Exercise instructions » Print the listing below exactly, leaving nothing out.

Dataset Start Marker

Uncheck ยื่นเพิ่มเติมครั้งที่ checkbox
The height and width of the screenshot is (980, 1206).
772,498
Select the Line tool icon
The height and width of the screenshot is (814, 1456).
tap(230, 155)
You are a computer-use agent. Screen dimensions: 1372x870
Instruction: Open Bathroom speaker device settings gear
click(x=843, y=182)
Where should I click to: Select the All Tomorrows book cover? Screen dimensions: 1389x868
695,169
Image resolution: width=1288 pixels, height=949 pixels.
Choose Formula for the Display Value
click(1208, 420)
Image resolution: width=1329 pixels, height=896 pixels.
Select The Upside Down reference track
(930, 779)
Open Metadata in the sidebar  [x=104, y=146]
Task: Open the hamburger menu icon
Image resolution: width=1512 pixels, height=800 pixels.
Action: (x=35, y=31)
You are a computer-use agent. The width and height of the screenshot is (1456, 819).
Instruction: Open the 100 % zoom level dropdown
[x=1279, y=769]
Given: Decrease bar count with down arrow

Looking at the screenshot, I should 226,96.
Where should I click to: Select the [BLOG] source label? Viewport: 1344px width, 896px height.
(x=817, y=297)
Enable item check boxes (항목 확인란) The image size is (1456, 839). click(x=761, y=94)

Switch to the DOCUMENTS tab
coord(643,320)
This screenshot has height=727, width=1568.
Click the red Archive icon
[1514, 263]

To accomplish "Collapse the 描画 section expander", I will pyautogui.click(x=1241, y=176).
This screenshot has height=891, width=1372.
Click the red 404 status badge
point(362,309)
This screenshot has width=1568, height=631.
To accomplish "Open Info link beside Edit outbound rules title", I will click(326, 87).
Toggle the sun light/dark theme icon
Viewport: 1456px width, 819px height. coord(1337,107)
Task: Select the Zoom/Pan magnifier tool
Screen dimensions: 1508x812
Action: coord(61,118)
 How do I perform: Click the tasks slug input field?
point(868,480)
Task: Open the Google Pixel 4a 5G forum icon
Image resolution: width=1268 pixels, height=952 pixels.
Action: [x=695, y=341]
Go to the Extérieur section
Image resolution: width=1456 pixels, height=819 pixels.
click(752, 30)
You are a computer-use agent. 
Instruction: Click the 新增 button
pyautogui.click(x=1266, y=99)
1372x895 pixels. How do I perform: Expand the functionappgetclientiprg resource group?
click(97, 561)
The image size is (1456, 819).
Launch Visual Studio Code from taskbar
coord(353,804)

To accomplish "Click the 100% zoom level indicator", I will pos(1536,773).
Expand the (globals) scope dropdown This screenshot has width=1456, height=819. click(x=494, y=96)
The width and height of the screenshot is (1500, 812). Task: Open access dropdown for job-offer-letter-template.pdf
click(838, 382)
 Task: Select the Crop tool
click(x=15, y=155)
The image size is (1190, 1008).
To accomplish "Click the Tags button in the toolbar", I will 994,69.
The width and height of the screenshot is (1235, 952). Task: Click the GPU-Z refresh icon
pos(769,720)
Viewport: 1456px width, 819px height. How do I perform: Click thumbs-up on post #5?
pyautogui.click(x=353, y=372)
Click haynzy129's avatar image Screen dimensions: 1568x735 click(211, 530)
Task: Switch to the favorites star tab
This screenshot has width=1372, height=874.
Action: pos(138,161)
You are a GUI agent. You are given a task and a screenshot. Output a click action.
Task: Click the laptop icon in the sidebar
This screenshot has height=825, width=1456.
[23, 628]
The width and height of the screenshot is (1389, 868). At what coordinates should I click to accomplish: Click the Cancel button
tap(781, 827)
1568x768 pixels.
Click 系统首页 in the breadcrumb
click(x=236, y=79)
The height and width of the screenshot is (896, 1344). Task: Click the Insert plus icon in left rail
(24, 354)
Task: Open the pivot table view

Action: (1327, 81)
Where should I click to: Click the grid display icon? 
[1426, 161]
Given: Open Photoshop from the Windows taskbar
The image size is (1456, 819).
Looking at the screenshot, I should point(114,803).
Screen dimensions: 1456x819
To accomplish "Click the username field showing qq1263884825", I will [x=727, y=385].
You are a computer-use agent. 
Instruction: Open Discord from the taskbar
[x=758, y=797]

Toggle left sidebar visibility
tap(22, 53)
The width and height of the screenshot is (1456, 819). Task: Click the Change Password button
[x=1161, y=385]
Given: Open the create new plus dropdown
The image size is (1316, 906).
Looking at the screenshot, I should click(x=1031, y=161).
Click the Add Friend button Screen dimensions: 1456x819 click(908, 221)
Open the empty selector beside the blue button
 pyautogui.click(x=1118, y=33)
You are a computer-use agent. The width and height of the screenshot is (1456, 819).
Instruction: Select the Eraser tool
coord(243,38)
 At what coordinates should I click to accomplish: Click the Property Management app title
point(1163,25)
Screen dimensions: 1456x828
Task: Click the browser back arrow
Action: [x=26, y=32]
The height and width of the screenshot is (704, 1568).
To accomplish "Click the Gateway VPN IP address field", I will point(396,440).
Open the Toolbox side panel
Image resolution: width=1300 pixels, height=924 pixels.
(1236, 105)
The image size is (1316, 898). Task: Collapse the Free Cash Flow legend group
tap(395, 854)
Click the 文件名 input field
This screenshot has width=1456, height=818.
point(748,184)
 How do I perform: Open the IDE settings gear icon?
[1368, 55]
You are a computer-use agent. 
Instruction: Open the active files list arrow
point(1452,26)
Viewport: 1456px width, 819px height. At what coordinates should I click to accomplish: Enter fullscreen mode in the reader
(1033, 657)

Dataset End Marker

Answer to this problem »
Uncheck ยื่นเพิ่มเติมครั้งที่ checkbox
The height and width of the screenshot is (980, 1206).
772,498
Select the Line tool icon
The height and width of the screenshot is (814, 1456).
tap(230, 155)
You are a computer-use agent. Screen dimensions: 1372x870
Instruction: Open Bathroom speaker device settings gear
click(x=843, y=182)
Where should I click to: Select the All Tomorrows book cover? Screen dimensions: 1389x868
695,169
Image resolution: width=1288 pixels, height=949 pixels.
Choose Formula for the Display Value
click(1208, 420)
Image resolution: width=1329 pixels, height=896 pixels.
Select The Upside Down reference track
(930, 779)
Open Metadata in the sidebar  [x=104, y=146]
Task: Open the hamburger menu icon
Image resolution: width=1512 pixels, height=800 pixels.
Action: (x=35, y=31)
You are a computer-use agent. The width and height of the screenshot is (1456, 819).
Instruction: Open the 100 % zoom level dropdown
[x=1279, y=769]
Given: Decrease bar count with down arrow

Looking at the screenshot, I should 226,96.
Where should I click to: Select the [BLOG] source label? Viewport: 1344px width, 896px height.
(x=817, y=297)
Enable item check boxes (항목 확인란) The image size is (1456, 839). click(x=761, y=94)

Switch to the DOCUMENTS tab
coord(643,320)
This screenshot has height=727, width=1568.
Click the red Archive icon
[1514, 263]

To accomplish "Collapse the 描画 section expander", I will pyautogui.click(x=1241, y=176).
This screenshot has height=891, width=1372.
Click the red 404 status badge
point(362,309)
This screenshot has width=1568, height=631.
To accomplish "Open Info link beside Edit outbound rules title", I will click(326, 87).
Toggle the sun light/dark theme icon
Viewport: 1456px width, 819px height. coord(1337,107)
Task: Select the Zoom/Pan magnifier tool
Screen dimensions: 1508x812
Action: coord(61,118)
 How do I perform: Click the tasks slug input field?
point(868,480)
Task: Open the Google Pixel 4a 5G forum icon
Image resolution: width=1268 pixels, height=952 pixels.
Action: [x=695, y=341]
Go to the Extérieur section
Image resolution: width=1456 pixels, height=819 pixels.
click(752, 30)
You are a computer-use agent. 
Instruction: Click the 新增 button
pyautogui.click(x=1266, y=99)
1372x895 pixels. How do I perform: Expand the functionappgetclientiprg resource group?
click(97, 561)
The image size is (1456, 819).
Launch Visual Studio Code from taskbar
coord(353,804)

To accomplish "Click the 100% zoom level indicator", I will pos(1536,773).
Expand the (globals) scope dropdown This screenshot has width=1456, height=819. click(x=494, y=96)
The width and height of the screenshot is (1500, 812). Task: Open access dropdown for job-offer-letter-template.pdf
click(838, 382)
 Task: Select the Crop tool
click(x=15, y=155)
The image size is (1190, 1008).
To accomplish "Click the Tags button in the toolbar", I will 994,69.
The width and height of the screenshot is (1235, 952). Task: Click the GPU-Z refresh icon
pos(769,720)
Viewport: 1456px width, 819px height. How do I perform: Click thumbs-up on post #5?
pyautogui.click(x=353, y=372)
Click haynzy129's avatar image Screen dimensions: 1568x735 click(211, 530)
Task: Switch to the favorites star tab
This screenshot has width=1372, height=874.
Action: pos(138,161)
You are a GUI agent. You are given a task and a screenshot. Output a click action.
Task: Click the laptop icon in the sidebar
This screenshot has height=825, width=1456.
[23, 628]
The width and height of the screenshot is (1389, 868). At what coordinates should I click to accomplish: Click the Cancel button
tap(781, 827)
1568x768 pixels.
Click 系统首页 in the breadcrumb
click(x=236, y=79)
The height and width of the screenshot is (896, 1344). Task: Click the Insert plus icon in left rail
(24, 354)
Task: Open the pivot table view

Action: (1327, 81)
Where should I click to: Click the grid display icon? 
[1426, 161]
Given: Open Photoshop from the Windows taskbar
The image size is (1456, 819).
Looking at the screenshot, I should point(114,803).
Screen dimensions: 1456x819
To accomplish "Click the username field showing qq1263884825", I will [x=727, y=385].
You are a computer-use agent. 
Instruction: Open Discord from the taskbar
[x=758, y=797]

Toggle left sidebar visibility
tap(22, 53)
The width and height of the screenshot is (1456, 819). Task: Click the Change Password button
[x=1161, y=385]
Given: Open the create new plus dropdown
The image size is (1316, 906).
Looking at the screenshot, I should click(x=1031, y=161).
Click the Add Friend button Screen dimensions: 1456x819 click(908, 221)
Open the empty selector beside the blue button
 pyautogui.click(x=1118, y=33)
You are a computer-use agent. The width and height of the screenshot is (1456, 819).
Instruction: Select the Eraser tool
coord(243,38)
 At what coordinates should I click to accomplish: Click the Property Management app title
point(1163,25)
Screen dimensions: 1456x828
Task: Click the browser back arrow
Action: [x=26, y=32]
The height and width of the screenshot is (704, 1568).
To accomplish "Click the Gateway VPN IP address field", I will point(396,440).
Open the Toolbox side panel
Image resolution: width=1300 pixels, height=924 pixels.
(1236, 105)
The image size is (1316, 898). Task: Collapse the Free Cash Flow legend group
tap(395, 854)
Click the 文件名 input field
This screenshot has width=1456, height=818.
point(748,184)
 How do I perform: Open the IDE settings gear icon?
[1368, 55]
You are a computer-use agent. 
Instruction: Open the active files list arrow
point(1452,26)
Viewport: 1456px width, 819px height. At what coordinates should I click to accomplish: Enter fullscreen mode in the reader
(1033, 657)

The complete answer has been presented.